▶ [Task description]: How many lines in the records below contain the word "Follow"? Answer with the number and nothing else.

Dataset entries:
== Segment start ==
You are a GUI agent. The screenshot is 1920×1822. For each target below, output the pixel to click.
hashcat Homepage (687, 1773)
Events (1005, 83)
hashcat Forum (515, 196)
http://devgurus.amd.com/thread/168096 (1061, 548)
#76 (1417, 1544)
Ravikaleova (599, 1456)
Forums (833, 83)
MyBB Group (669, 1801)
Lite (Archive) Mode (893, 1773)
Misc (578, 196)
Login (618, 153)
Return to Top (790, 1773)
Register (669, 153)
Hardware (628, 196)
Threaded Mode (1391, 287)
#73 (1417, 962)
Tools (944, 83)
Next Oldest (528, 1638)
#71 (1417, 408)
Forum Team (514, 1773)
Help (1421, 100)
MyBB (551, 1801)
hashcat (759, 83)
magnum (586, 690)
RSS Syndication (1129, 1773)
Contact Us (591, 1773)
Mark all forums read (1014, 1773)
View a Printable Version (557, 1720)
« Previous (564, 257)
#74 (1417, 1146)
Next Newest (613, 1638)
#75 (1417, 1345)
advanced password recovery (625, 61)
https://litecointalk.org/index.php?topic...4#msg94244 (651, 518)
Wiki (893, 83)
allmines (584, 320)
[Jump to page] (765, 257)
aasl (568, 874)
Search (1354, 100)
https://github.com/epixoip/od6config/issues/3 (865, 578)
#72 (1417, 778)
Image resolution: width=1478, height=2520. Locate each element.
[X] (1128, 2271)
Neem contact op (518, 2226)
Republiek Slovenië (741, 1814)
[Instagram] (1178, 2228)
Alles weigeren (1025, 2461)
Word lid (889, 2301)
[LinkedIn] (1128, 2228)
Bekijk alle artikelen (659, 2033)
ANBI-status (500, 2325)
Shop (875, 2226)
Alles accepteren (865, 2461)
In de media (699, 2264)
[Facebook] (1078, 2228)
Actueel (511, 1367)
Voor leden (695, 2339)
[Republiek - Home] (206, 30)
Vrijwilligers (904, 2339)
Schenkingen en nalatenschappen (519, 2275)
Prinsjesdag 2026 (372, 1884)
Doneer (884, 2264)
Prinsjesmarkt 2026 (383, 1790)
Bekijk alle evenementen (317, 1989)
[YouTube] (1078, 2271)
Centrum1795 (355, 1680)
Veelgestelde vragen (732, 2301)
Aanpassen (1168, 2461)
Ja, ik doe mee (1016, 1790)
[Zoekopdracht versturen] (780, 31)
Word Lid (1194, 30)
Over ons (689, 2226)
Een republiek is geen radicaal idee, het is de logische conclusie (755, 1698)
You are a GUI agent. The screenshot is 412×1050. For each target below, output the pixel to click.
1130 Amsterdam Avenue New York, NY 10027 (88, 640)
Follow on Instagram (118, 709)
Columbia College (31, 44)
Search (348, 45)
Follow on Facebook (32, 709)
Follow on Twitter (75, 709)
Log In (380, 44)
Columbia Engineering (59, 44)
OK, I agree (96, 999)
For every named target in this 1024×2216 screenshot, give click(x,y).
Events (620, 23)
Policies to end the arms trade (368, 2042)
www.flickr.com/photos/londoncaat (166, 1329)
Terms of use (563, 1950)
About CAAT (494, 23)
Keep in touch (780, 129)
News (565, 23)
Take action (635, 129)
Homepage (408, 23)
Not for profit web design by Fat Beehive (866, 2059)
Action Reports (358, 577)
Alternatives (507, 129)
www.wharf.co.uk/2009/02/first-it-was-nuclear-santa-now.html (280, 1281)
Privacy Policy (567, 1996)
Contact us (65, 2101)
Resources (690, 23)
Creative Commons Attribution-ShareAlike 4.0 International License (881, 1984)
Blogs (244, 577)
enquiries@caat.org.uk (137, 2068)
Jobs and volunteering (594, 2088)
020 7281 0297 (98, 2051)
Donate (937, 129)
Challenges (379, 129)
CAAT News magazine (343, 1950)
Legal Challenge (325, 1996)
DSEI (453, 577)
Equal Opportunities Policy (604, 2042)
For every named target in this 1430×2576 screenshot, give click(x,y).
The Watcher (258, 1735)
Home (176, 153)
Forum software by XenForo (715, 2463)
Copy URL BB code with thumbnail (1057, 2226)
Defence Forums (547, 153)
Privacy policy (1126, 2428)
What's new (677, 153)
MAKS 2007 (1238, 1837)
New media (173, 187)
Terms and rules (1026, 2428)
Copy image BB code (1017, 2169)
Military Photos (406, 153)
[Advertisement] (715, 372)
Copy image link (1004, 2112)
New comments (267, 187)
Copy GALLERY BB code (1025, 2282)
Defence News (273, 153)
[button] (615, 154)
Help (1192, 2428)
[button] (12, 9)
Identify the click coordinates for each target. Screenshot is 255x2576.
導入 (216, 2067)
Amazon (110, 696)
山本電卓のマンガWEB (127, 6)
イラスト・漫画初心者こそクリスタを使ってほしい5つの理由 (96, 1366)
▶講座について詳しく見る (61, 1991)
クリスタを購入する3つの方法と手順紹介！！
== Segment end ==
▶ [Answer area]: 3